2.2.2.4 Determination of phlorizin and trilobatin
Phlorizin and trilobatin were extracted by high-performance liquid chromatography (HPLC), Tian et al. (2022) using a Water Atlantis T3 column (250 × 4.6 mm, 5 µm). The mobile phase consisted of methanol (phase A) and water (phase B) in a 52:48 (v/v) ratio; Flow rate was 1.0 mL/min, injection volume 2 µL, detection wavelength 285 nm, and column temperature 30°C.

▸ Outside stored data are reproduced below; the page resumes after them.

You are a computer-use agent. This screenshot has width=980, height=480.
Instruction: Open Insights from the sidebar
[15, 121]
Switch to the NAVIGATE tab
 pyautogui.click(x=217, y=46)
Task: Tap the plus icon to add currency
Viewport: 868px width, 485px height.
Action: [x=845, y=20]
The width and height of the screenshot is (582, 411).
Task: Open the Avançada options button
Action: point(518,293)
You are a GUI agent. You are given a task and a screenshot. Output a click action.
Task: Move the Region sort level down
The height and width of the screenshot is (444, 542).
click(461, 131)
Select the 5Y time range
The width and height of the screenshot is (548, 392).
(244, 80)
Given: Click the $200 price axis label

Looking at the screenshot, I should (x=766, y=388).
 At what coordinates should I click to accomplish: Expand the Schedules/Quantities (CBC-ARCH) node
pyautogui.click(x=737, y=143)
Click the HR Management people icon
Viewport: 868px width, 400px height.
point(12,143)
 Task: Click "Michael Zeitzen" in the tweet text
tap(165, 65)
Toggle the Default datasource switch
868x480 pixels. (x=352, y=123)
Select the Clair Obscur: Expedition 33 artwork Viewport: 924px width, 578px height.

Investigation of Linear Relationship: A 100 μL aliquot of each trilobatin and phlorizin standard solution was transferred into a 1 mL glass vial, followed by the addition of 800 μL methanol to obtain a 100 μg/mL stock solution. This standard solution was subsequently diluted to 100, 80, 40, 20, 10, and 5 μg/mL. Each dilution was then injected for analysis. Linear regression was performed with peak area plotted on the y-axis and concentration on the x-axis. Both compounds exhibited strong linearity within 5–100 μg/mL. The trilobatin calibration curve was y = 528693x – 779144 (R² = 0.912), and the phlorizin curve was y = 434841x – 640787 (R² = 0.9254).

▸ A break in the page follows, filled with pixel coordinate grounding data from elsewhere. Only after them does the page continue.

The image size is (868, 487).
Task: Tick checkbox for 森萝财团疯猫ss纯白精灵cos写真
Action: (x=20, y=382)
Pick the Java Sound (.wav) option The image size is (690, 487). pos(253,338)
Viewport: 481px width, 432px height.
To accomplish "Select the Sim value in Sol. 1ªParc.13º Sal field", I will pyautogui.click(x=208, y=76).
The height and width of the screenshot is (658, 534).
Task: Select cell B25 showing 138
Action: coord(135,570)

Precision test: The test solution was injected six times and relative peak areas were recorded. The relative standard deviation (RSD) ranged from 0.227% to 4.079%, remaining below 5% and indicating acceptable precision.
Stability and repeatability test: The same batch of test solutions was injected at 0, 2, 4, 6, 8, 12, and 24 hours. The RSD ranged from 0.897% to 2.286% (remaining below 5%), Thereby confirming 24-hour stability and good repeatability.
Standard addition recovery test: Six portions of sample (0.25 g each, with known analyte content) were accurately weighed, spiked with standards equivalent to 50% of the native content, and analyzed. The average recovery rates for trilobatin and phlorizin were 96.33% and 96.85%, with RSDs of 1.30% and 1.96%, respectively, both < 5%.
2.3 Statistical analysis
Developmental chromaticity, growth indices, and active-ingredient content for the six leaf types were recorded using Excel 2016. One-way ANOVA of leaf phenotypes and components was performed in IBM SPSS Statistics 25.0, with multiple comparisons conducted using Duncan’s method. Data are expressed as mean ± standard deviation (SD) (n = 3). Pearson’s correlation analysis was used to assess relationships between leaf color and the content of medicinal and edible active ingredients. Bar graphs and trend curves were generated using Origin 2021.
3 Results
3.1 Analysis of color and anthocyanin differences in L. litseifolius leaves
The spring-grown young leaves of L. litseifolius showed marked color differences (Table 1). The L* values of YL leaves were significantly higher than those of other color types, while the a* values of RBL leaves were significantly higher and b* values lower. These color indices corresponded closely with their visible phenotypes. The anthocyanin content was subsequently measured across leaf types, revealing that RBL leaves had significantly higher levels than the others, with content decreasing in the order: RBL > YBL > OL > OGL > YL > GL.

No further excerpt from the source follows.